Up to 50,000 Poles are expected to pour into Gelsenkirchen, set in Germany's western industrial heartland, for the second game in Group A, kicking off at 9 p.m. local time (1900 GMT).
Hosts Germany, favourites to win the group, open the tournament against Costa Rica three hours earlier in Berlin.
The Poles suspect Costa Rica may prove the group's weak point and believe victory over Ecuador would all but guarantee a second round spot.
"Every game is about three points but winning here would give us every chance to advance. Then we can relax and play better," striker Grzegorz Rasiak said.
REMAINS UNCLEAR
It remains unclear whether trainer Pawel Janas will stick with a new defensive five-man midfield that ground out a 1-0 win over Croatia last Saturday. Janas will only reveal his lineup to the players in the early afternoon.

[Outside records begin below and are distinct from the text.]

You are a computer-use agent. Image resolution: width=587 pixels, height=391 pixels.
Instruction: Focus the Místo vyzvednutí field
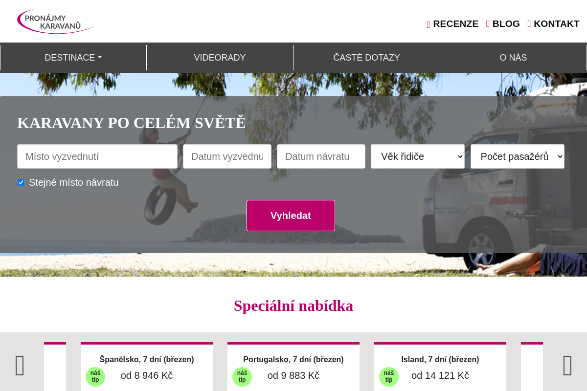pyautogui.click(x=97, y=156)
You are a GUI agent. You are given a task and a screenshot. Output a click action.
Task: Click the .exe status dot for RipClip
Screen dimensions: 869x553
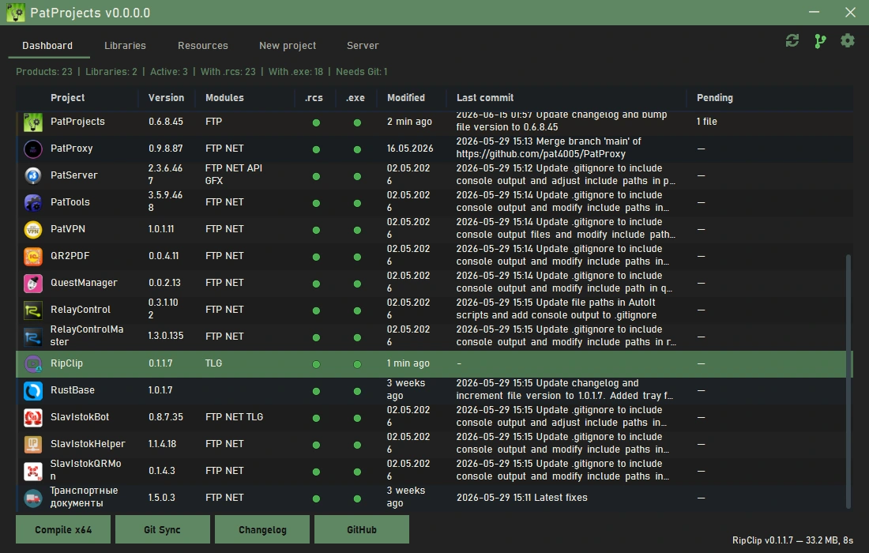[x=357, y=364]
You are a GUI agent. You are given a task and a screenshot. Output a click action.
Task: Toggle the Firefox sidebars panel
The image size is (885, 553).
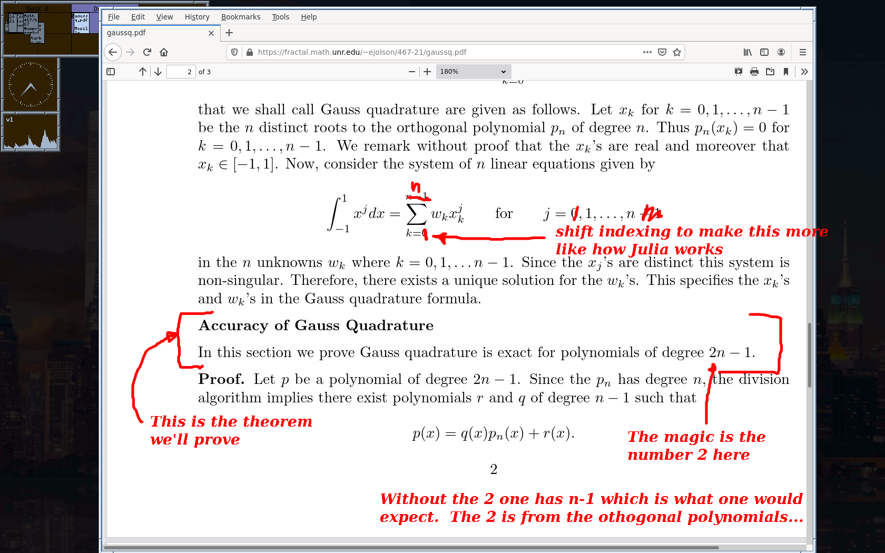(764, 52)
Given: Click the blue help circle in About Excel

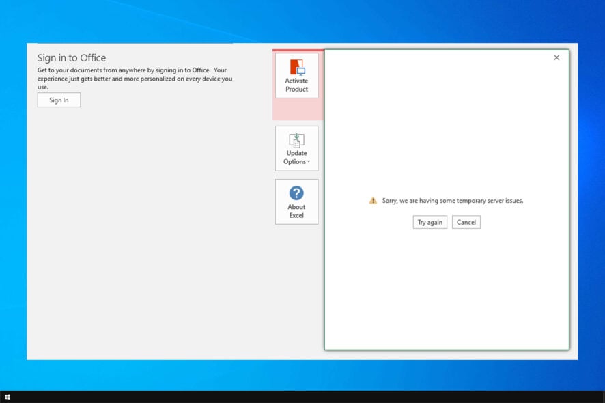Looking at the screenshot, I should click(x=296, y=193).
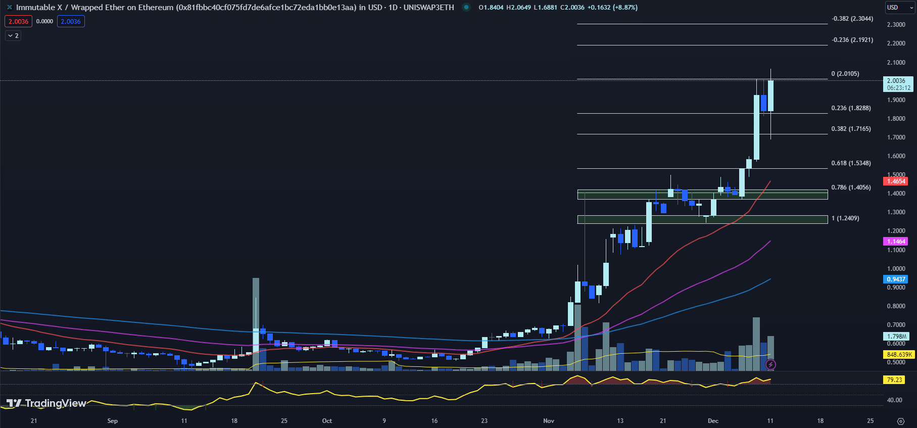Click the yellow 848.639K volume average label

[899, 355]
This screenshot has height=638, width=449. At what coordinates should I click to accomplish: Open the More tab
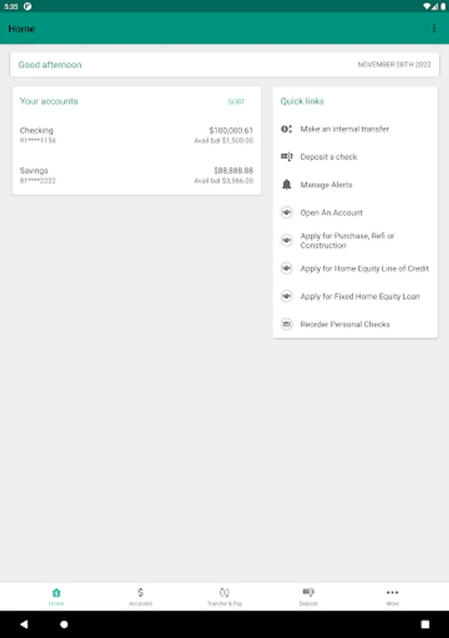point(392,596)
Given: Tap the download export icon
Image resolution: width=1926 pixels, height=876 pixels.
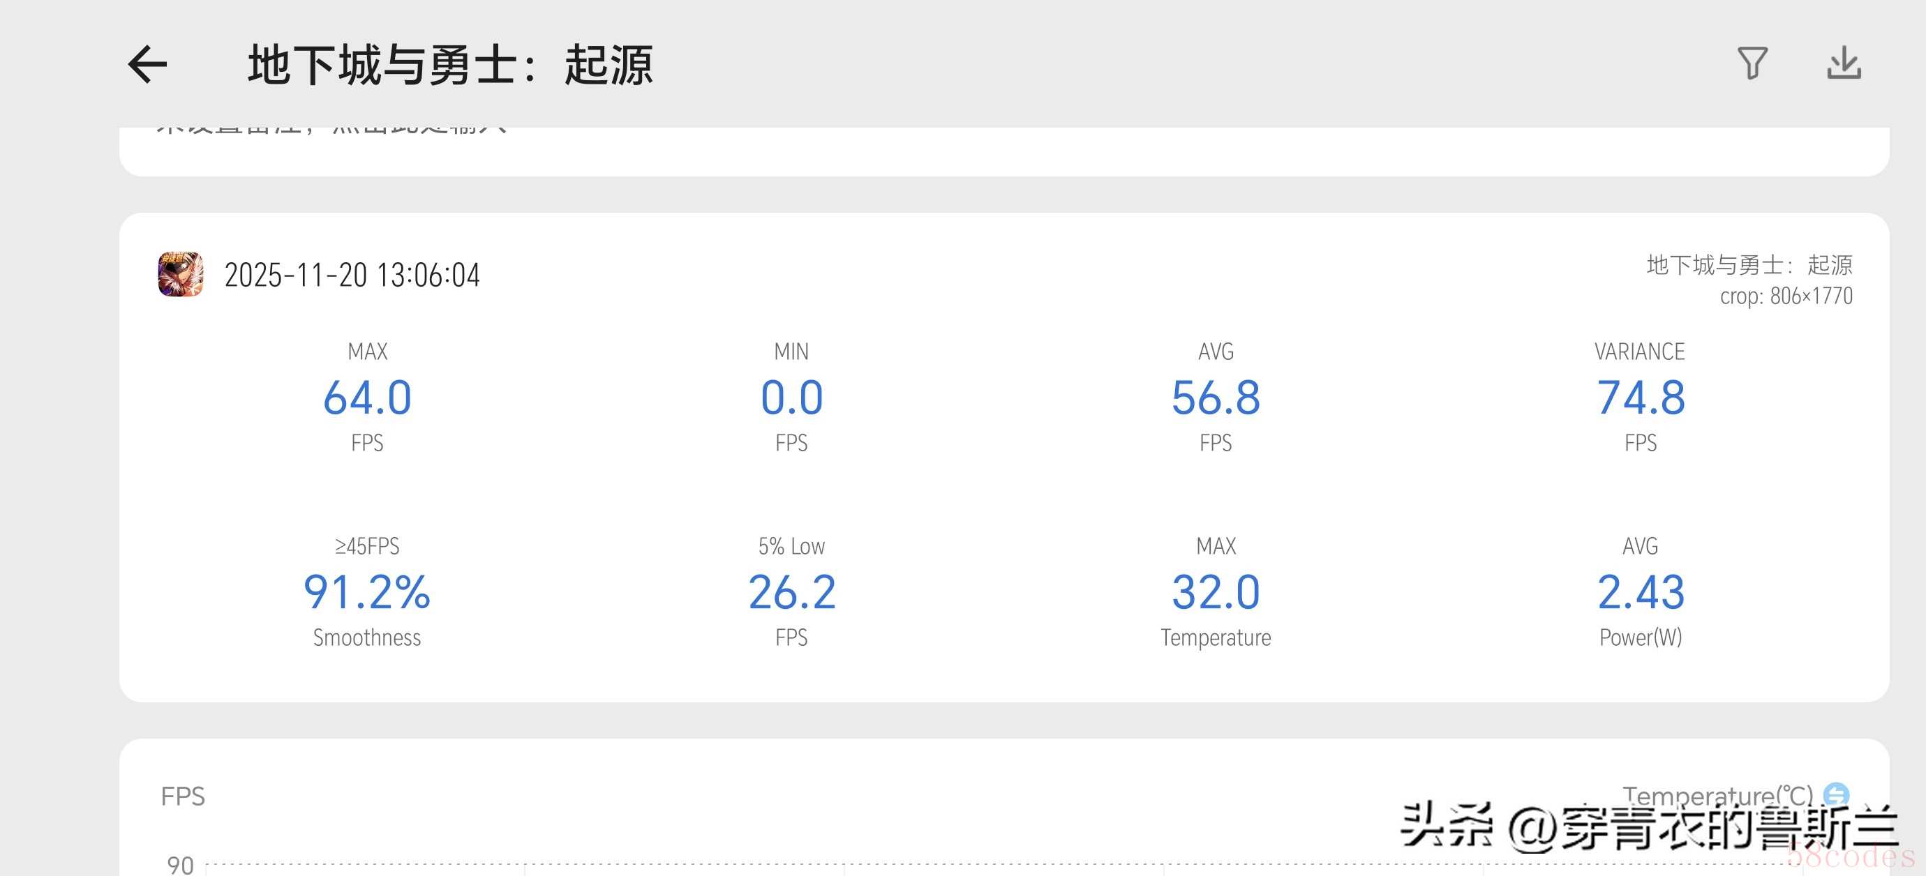Looking at the screenshot, I should [x=1844, y=64].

If he returns to the 4-4-2 used in qualifying, either Rasiak or Ebi Smolarek should start alongside Maciej Zurawski up front.
Otherwise, he will drop one striker in favour of Austria Vienna's Arkadiusz Radomski as a second holding midfielder, with Smolarek and Jacek Krzynowek pushing up on the flanks.
Warsaw authorities expect a total of 300,000 Poles to cross the border for the finals and the team were cheered by several hundred early arrivals and German Poles after training at the Auf Schalke stadium on Thursday.
"We've come more than 1000 kilometres. I'm amazingly happy," said Grzegorz Kot, a marine engineer from the Baltic Sea coast.
"Four years ago was too far away and there wasn't the atmosphere you get at German stadiums. The finals won't be this close for another 20-30 years, it's like we're at home."
Media have played up the threat from Polish hooligans in the run-up to the finals but Polish and German authorities have calmed worries in recent days.
The mix of children and adults at the stadium on Thursday were in boisterous but good-humoured mood and the players said the support could prove a crucial boost.
"I feel great, it's the World Cup finals and I feel like I was at home," right-back Marcin Baszczynski told Reuters.
"We would really like for these to be 'our finals' as well as the Germans' finals. For us, for the fans, for Poland."